Top of The data

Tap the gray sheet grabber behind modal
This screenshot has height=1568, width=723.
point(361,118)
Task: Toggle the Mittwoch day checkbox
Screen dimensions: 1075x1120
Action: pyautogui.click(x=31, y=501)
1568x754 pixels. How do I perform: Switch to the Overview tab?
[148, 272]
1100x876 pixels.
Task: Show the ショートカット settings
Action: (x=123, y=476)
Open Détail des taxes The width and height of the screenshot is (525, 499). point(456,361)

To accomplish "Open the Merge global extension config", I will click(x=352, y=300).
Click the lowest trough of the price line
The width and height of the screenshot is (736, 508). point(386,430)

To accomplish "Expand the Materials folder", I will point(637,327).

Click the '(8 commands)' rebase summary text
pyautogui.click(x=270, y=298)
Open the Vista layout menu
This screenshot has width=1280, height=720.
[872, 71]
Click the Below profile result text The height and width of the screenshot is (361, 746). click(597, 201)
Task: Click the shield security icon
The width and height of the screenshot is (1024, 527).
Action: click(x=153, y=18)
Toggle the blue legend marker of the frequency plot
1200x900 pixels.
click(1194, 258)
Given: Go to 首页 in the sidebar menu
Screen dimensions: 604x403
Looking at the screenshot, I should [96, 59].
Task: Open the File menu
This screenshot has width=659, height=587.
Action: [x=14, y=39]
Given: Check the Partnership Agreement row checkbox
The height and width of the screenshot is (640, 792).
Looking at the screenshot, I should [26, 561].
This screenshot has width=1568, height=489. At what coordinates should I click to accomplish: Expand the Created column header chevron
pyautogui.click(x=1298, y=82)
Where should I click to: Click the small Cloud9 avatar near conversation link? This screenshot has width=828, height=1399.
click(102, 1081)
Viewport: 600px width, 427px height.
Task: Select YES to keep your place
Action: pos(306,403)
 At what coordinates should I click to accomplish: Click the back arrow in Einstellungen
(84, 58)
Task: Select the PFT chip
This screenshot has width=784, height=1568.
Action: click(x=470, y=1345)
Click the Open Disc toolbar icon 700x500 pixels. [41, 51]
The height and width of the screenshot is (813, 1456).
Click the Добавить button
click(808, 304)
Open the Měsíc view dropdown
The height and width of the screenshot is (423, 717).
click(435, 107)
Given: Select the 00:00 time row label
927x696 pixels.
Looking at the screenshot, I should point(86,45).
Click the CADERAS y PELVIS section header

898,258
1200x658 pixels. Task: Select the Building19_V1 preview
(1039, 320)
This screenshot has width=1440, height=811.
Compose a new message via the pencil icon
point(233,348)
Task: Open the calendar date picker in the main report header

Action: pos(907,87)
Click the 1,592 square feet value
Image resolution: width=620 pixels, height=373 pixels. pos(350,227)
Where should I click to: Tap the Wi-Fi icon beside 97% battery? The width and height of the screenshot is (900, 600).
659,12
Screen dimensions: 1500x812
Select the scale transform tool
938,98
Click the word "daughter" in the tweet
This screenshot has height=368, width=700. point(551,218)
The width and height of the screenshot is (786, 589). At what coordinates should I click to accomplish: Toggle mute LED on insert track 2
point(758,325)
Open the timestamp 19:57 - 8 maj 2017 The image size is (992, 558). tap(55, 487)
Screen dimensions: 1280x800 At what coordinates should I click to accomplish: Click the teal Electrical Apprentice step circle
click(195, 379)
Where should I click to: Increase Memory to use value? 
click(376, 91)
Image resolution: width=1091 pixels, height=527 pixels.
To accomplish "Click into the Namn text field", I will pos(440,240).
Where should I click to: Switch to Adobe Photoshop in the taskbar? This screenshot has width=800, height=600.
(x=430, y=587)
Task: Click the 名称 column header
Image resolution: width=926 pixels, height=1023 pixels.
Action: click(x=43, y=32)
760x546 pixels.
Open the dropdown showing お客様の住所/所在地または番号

Bottom of The data

• What is expected
Work out the number of lines above that include the string "checkbox" and write only that number.

• Result
2